As I browsed my phone for latest news Monday morning, all of a sudden I felt like my heart was sinking. My throat tightened as I saw the image of someone I cared for by association.
I remember getting an introduction (in absence) by getting told about him some 28 years ago. With deep fondness and affection, my friend mentioned to me how he left his little brother, who was only three or four at the time back home, to join the best professional colleges in Karachi.
Over the span of next five years, I heard many adorable little stories of the little one. He had a catchy nick name, *B. My friend just doted on his little sibling and would tell me how they would sometimes talk on the phone. There were no cell phones back then, and how little B* would miss his older sibling asking him when he will come home or other silly incidents or stories related to him. I remember last seeing him at our graduation, an energetic 8 or 9 years old, clinging to his brothers side among the crowd filling the tent where refreshments were being served.

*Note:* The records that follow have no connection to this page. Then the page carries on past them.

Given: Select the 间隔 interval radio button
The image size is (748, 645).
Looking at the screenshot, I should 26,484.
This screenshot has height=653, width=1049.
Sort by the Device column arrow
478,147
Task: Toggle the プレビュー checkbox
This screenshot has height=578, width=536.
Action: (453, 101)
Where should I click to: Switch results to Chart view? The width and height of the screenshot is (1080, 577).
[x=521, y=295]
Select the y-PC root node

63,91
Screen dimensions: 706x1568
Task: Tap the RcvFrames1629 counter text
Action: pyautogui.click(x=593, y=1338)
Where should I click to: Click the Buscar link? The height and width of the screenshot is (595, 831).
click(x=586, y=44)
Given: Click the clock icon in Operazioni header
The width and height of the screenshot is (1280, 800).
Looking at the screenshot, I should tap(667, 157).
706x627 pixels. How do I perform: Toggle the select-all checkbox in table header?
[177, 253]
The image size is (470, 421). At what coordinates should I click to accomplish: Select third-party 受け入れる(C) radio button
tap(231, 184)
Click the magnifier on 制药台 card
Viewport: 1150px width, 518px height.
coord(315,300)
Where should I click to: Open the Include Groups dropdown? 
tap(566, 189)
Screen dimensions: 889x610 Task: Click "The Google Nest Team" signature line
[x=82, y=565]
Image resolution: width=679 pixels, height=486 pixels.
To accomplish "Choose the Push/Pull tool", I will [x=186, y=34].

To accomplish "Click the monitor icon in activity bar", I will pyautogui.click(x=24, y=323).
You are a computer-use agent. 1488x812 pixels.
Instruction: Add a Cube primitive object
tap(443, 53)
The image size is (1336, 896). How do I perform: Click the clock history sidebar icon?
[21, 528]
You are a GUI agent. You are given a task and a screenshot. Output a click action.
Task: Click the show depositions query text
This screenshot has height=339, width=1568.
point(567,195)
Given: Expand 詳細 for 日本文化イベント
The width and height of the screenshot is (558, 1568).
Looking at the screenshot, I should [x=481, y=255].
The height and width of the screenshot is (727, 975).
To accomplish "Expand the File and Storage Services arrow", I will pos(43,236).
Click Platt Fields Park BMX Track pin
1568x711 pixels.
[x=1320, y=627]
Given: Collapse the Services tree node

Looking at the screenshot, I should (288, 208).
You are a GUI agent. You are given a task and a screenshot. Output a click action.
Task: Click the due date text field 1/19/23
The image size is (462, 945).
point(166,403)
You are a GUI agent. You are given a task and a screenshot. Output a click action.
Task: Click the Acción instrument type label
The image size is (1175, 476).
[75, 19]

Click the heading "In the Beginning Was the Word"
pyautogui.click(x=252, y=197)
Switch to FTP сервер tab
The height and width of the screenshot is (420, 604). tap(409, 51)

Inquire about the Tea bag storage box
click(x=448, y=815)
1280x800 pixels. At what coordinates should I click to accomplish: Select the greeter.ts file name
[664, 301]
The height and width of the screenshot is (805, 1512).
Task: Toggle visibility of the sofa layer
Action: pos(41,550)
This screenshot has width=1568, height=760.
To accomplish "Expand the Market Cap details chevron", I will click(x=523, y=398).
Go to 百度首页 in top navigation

Now I see his image, a handsome face. A deep sadness is making a knot in my throat and a pull is felt in the pit on my stomach wanting these images to go away. It can’t be him, I tell myself. But as I scroll and read what’s written next to those images, a sickening feeling overtakes me and my hands start to tingle. He was being accused of horrendous sexual harassment. That cute, adorable, bright younger brother of my friend is being accused of something horrible. It broke my heart.
I write this article as I am a mother now, of two boys, one a rising Sophomore in college. I think every single day since I have given birth to them about what kind of men I am raising and what my responsibilities are.
This article is for all the mothers, all the fathers and all the siblings out there to little B* in your own household or your loved ones’. In a nutshell, please do not be arrogant and do not be an enabler. Just stop being an enabler. Shed those fake beliefs that you have trying to prove to your own self more than anyone else that you are a progressive. They erode you on the inside. They are regressive and self indulgent at least and self destructive at best. Educate yourself please, gain awareness of what a true liberal or progressive is.
Awareness of your actions and their consequences. What I have seen, learned, and observed as a mother, as a doctor, as a social participant in our so called educated, ‘cultured’ circles, I want to share what I think plays a role in someone becoming a misogynist or a bully.
At an individual level, how much can we blame a child (who later becomes an adult), when one grows up in an atmosphere where his growth is deficient in more than one way?
1- If the child grows up in a household where relationships involving loved ones/role models are not nurturing, compassionate or reliable, then that is what you learn and sadly accept as the ‘normal’ relationship. Unless one is mindful of what they have seen or learnt in their households at a younger age, people tend to emulate their primary caretakers. In fact not just to emulate but defend those self destructive dynamics.
2- If you see your loved ones using and manipulating each other, for money, for sex, for influence or other gains to ego, or sometimes manipulate in order to survive abuse, then that is what you learn as the way of life in a relationship. And if a relationship does not give you either of these then you drop them or check out without remorse. You learn to value an opportunity and not a person. You learn to see people as means to an end. To be used and then in some cases discarded and forgotten, sometimes even if they continue to live in the same house. That is when people live separate lives while residing in the same household. How do you blame a child for becoming a messed up adult when that is all he has seen and learned?
3- When intellect is valued more than wisdom.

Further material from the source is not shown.